NDC has no moral right to protest sale of SSNIT hotels – Janet Nabla
Chairperson of the newly formed People’s National Party (PNP), Janet Asana Nabla, has criticized members of the National Democratic Congress (NDC) who took part in the ‘Hands Off Our Hotels’ demonstration.
According to Madam Nabla, the NDC under its regime also sold some assets of the Social Security and National Insurance Trust (SSNIT), so, it lacks the moral right to denounce the controversial sale of some SSNIT hotels to Rock City Hotel.
She contends that it is only hypocritical for the NDC to assume innocence when they are guilty of the very act they are currently condemning.
“SSNIT properties, hotels were sold under the NDC regime, and I wanted to write on a placard – ‘Operation vote NPP and NDC out’. They were sold to their party sympathisers – it doesn’t matter. None of them who did [participated in] the demonstration had the moral right to be there,” she stressed.
The former General Secretary of the People’s National Convention (PNC) further stated that her party – the PNP – did not align with the NDC Minority MPs because how the protest was organised did not meet the PNP’s standard.
She said, “The PNP, we object to the sale of government properties into individuals’ hands. They did a demonstration; we [PNP] were not part of the demonstration because the way they captured it, we did not fit in.”
“Talking about people who are somewhat hypocritical, you who sold things, another person has also come – instead of you to allow the PNP to come out and chastise the two of you [NDC and NPP], you were there [at the demonstration] holding placards [with various inscriptions],” she said on TV3.

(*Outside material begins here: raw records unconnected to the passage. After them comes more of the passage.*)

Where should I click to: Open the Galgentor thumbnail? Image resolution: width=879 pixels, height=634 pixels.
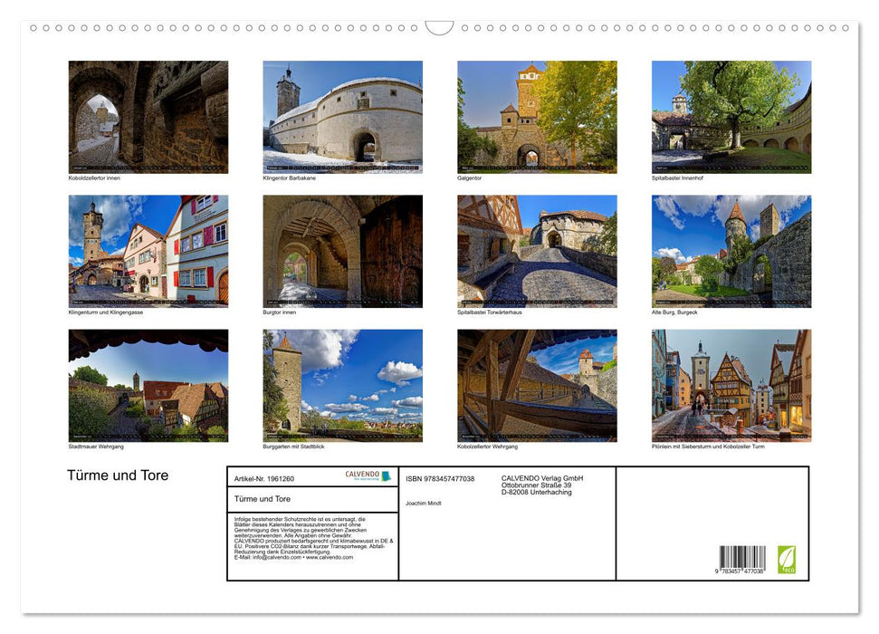(x=537, y=117)
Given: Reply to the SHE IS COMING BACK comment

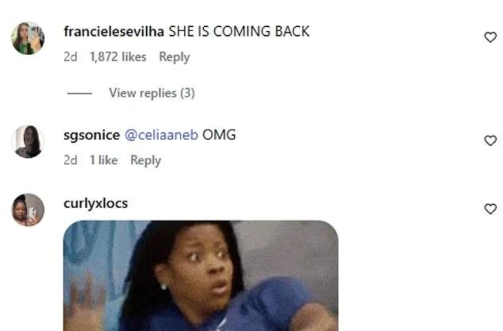Looking at the screenshot, I should 174,57.
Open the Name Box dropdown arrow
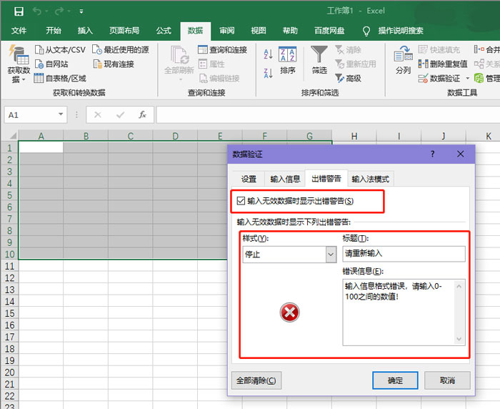500x409 pixels. [61, 114]
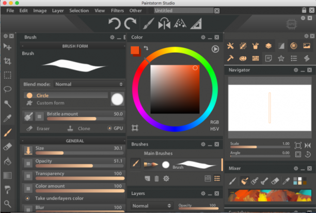Open the palette panel icon
The image size is (316, 213).
(x=243, y=58)

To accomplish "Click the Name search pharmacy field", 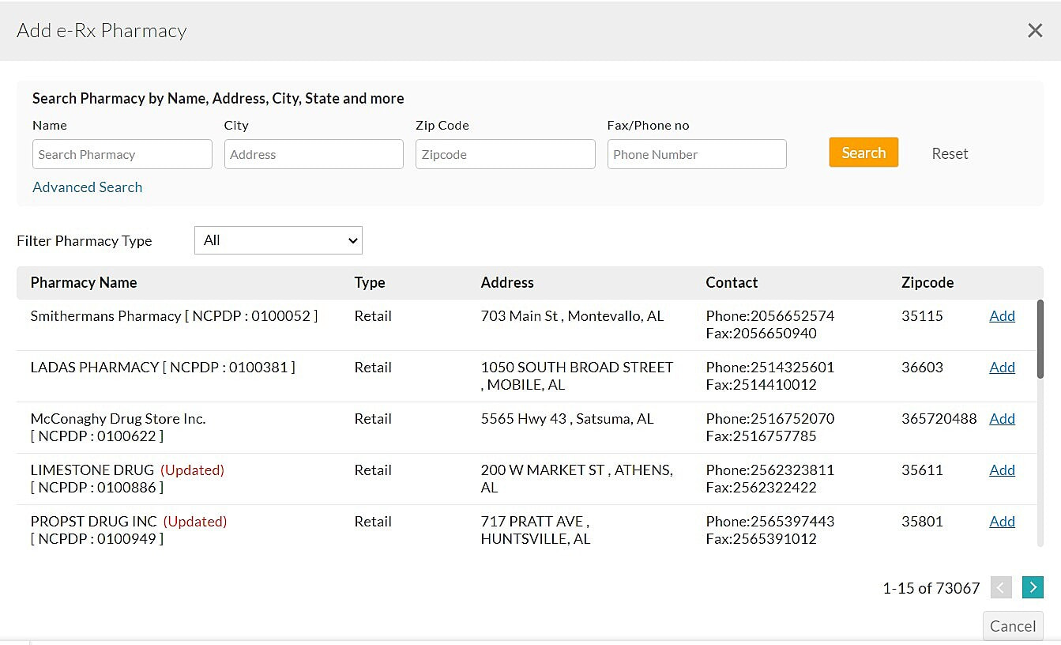I will pos(122,154).
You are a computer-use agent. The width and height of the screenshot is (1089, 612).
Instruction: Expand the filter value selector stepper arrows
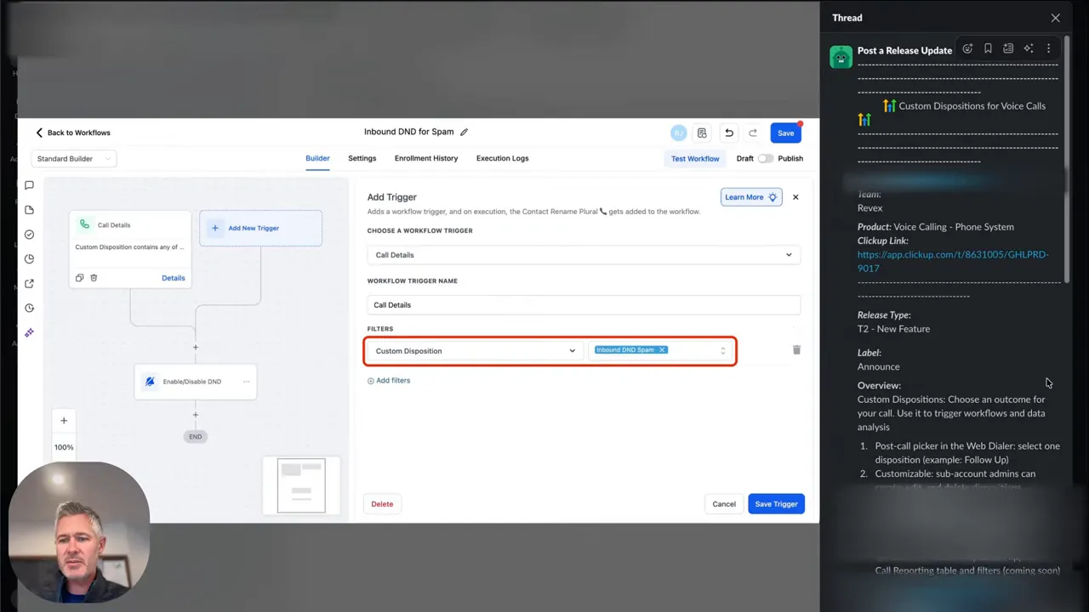[x=722, y=349]
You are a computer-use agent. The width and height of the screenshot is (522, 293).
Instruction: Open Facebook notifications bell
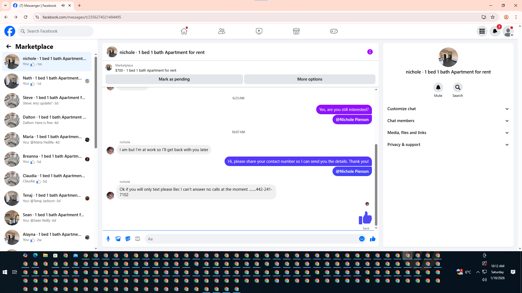(495, 31)
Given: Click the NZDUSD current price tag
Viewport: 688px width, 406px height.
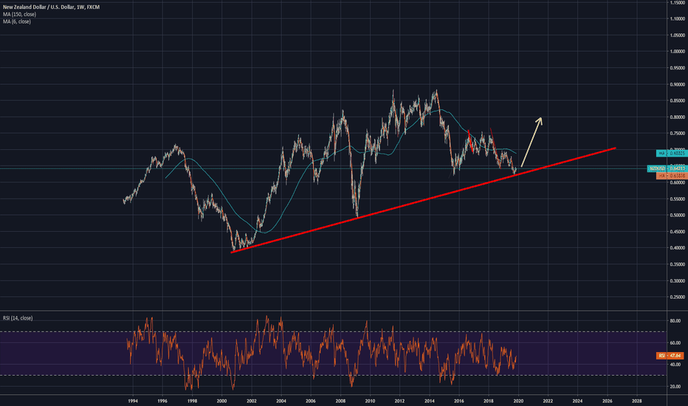Looking at the screenshot, I should tap(667, 168).
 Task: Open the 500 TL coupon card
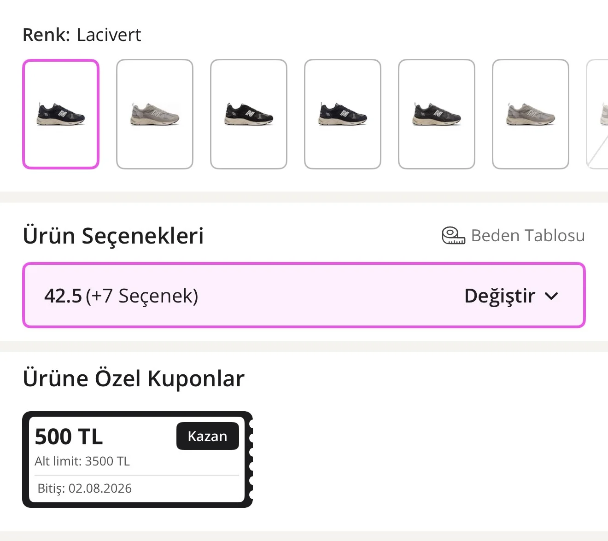pos(137,460)
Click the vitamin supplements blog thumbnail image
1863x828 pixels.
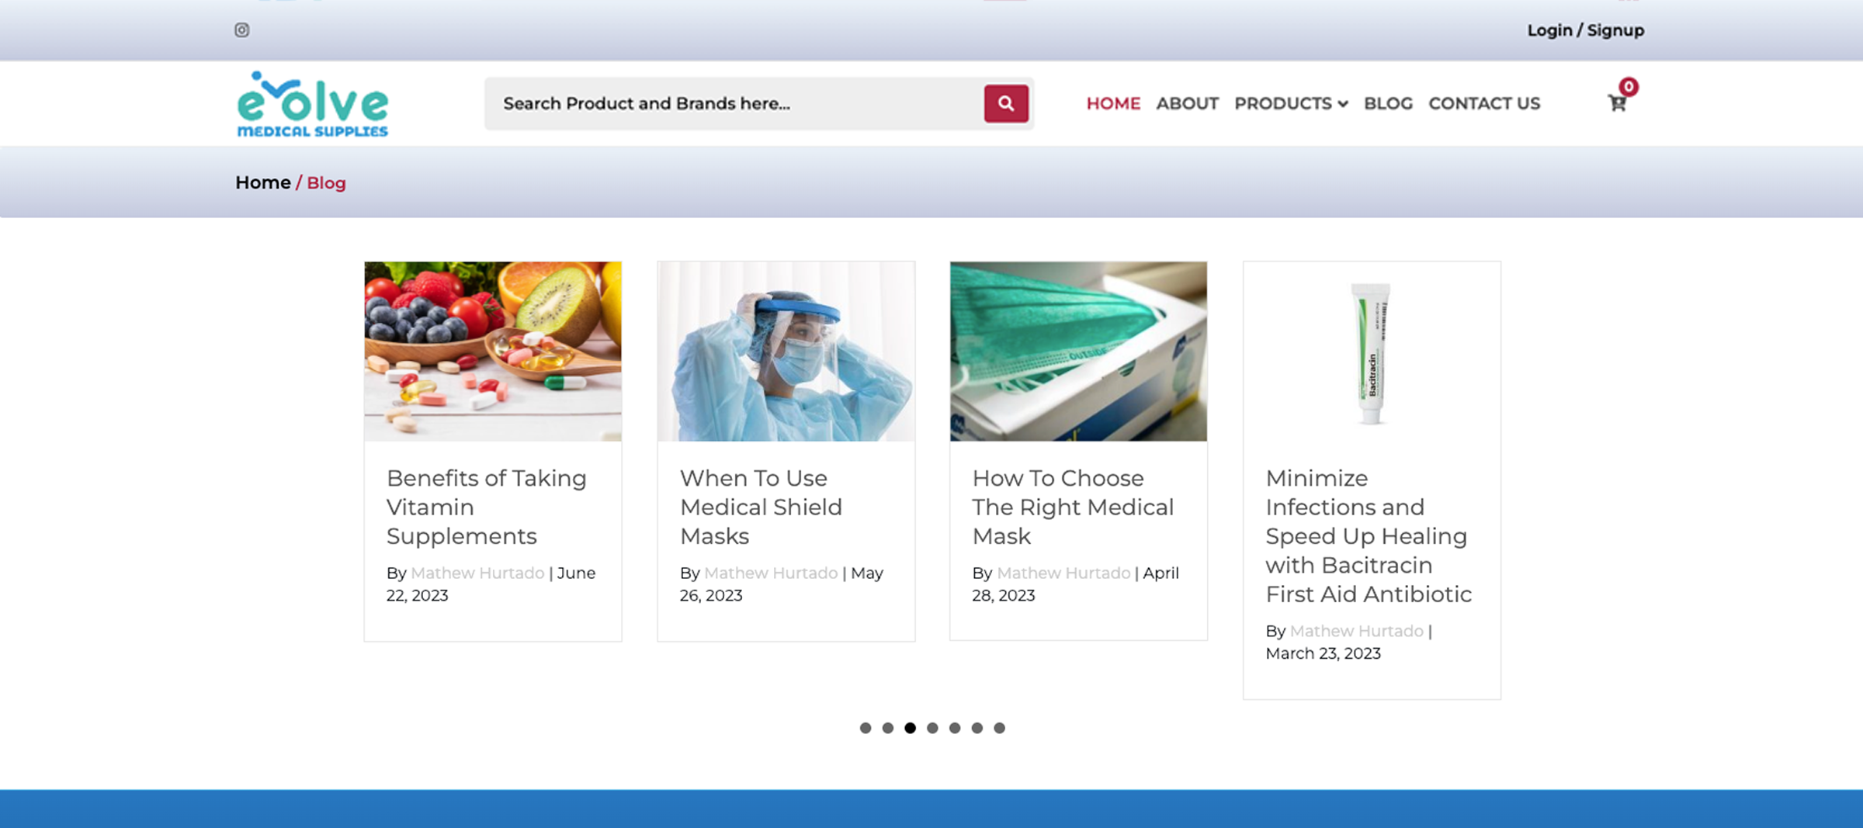[x=492, y=350]
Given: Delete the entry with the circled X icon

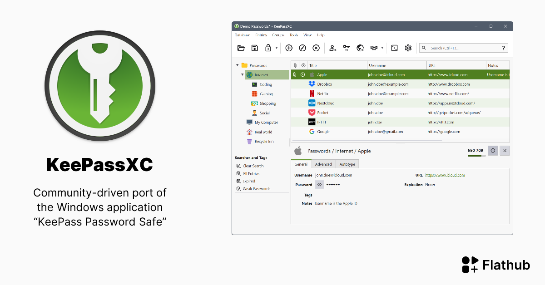Looking at the screenshot, I should [x=316, y=48].
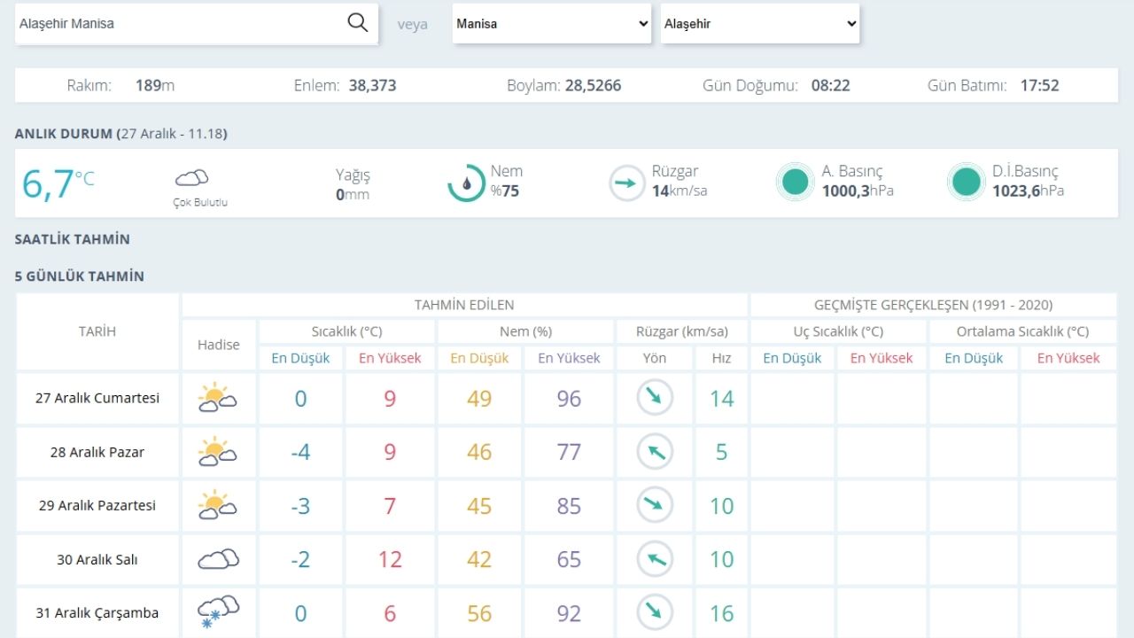Click the A. Basınç pressure gauge icon
Screen dimensions: 1134x638
click(795, 183)
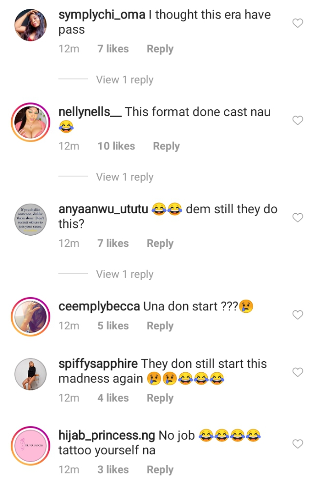The width and height of the screenshot is (323, 489).
Task: Open 'View 1 reply' below anyaanwu_ututu's comment
Action: click(125, 274)
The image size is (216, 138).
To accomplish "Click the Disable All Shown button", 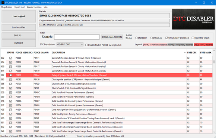I will tap(112, 37).
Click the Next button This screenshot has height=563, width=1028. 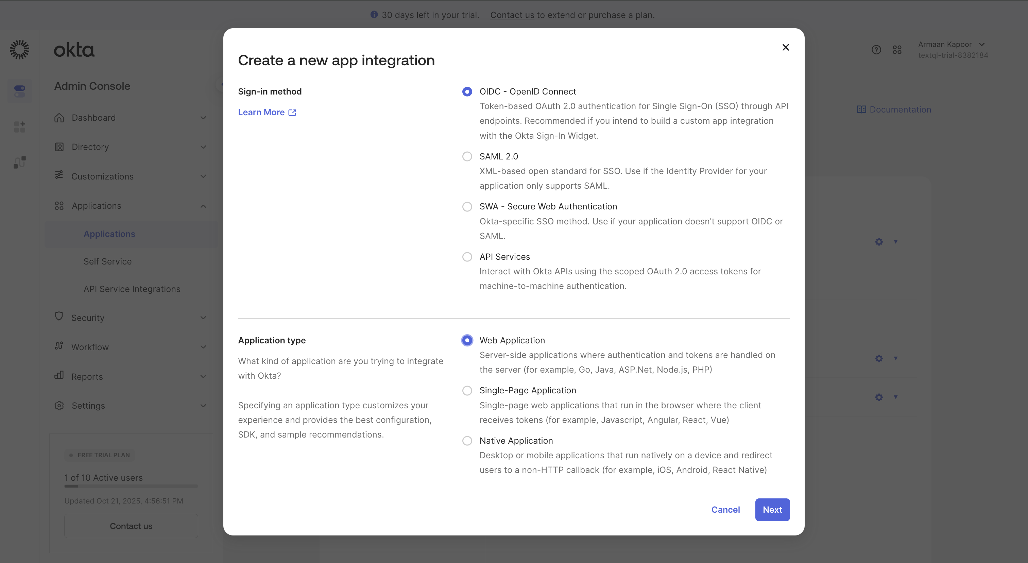pyautogui.click(x=772, y=510)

On June 18, protesters embarked on a demonstration on the streets of Accra to press home their demand for the halt in the sale of 60% stake in four hotels owned by the Social Security and National Insurance Trust (SSNIT) to Rock City Hotel, which is owned by the Food and Agriculture Minister, Bryan Acheampong.
The demonstration dubbed ‘Hands Off Our Hotels’ began at the Labadi Beach Hotel led by the Member of Parliament for North Tongu, Samuel Okudzeto Ablakwa.
The North Tongu MP, together with organised labour and other stakeholders, questioned the process that led to the selection of Rock City as the viable entity to purchase the said hotels and demanded that the sale be halted immediately among others.